Substitute the values in equation $(4)$ we get,

$\begin{array}{l}{\text{G}}_{\text{P}}\text{=3}\text{.2+}\frac{\text{L}}{{\text{S}}_{\text{P}}}\text{+}\left(\text{0}\text{.27}{\text{N}}_{\text{Ped}}\right)\\ {\text{G}}_{\text{P}}\text{=3}\text{.2+}\frac{56}{4}\text{+}\left(\text{0}\text{.27}\left(\frac{1200}{3600}\right)120\right)\\ {\text{G}}_{\text{P}}\text{=}28\sec \end{array}$

Minimum Green time for other phases is given Table $6$,

$\text{Table 6}$ :

Phase	Minimum green time in sec
$G_{P1}$	$28$
$G_{P2}$	$28$
$G_{P3}$	$31$
$G_{P4}$	$31$

From the Table $5$ the $G_{P3}$ is greater than ${\left(G+Y\right)}_3$, $G_{P1}$ is greater than ${\left(G+Y\right)}_1$, $G_{P4}$ is greater than ${\left(G+Y\right)}_4$ is the allocated green and yellow time for phase $3$ is $\text{31sec }$ ,phase $1$ is $28\sec$ and phase $4$ is $31\sec$ from the table $34.1$ sec.

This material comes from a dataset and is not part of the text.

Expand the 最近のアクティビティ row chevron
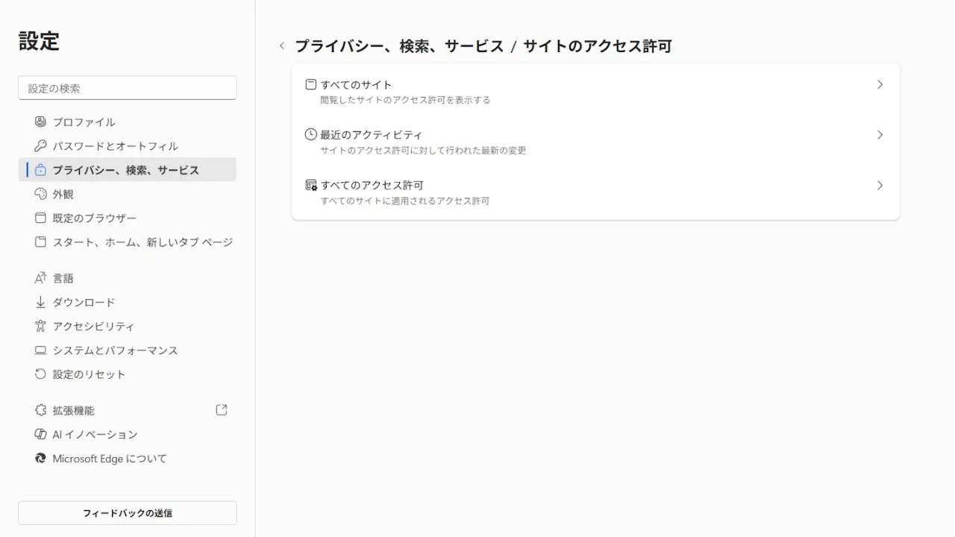The height and width of the screenshot is (537, 955). click(880, 135)
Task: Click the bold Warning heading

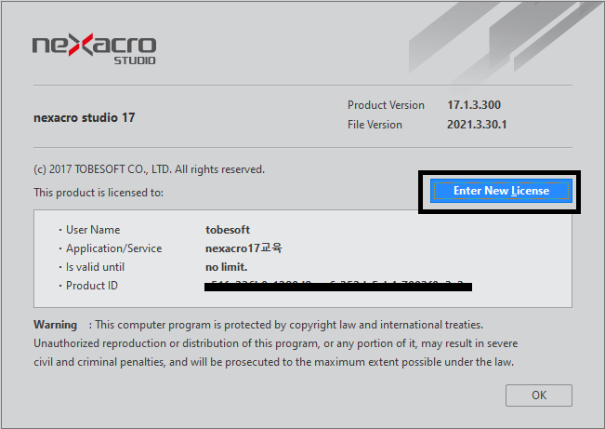Action: point(56,325)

Sum of green and yellow time is given by,

$G_1=28\sec ,G_2=37\sec ,G_3=31\sec ,G_4=31\sec$

Total cycle length is given by,

$\begin{array}{l}C=\left(28+37+31+31\right)+\left(4\times 1.5\right)\\ C=133\sec \end{array}$

Conclusion:

Therefore by increasingsaturation flow rates at $10\%$ higher the required cycle length is reduced from $163\sec$ to 133 Sec.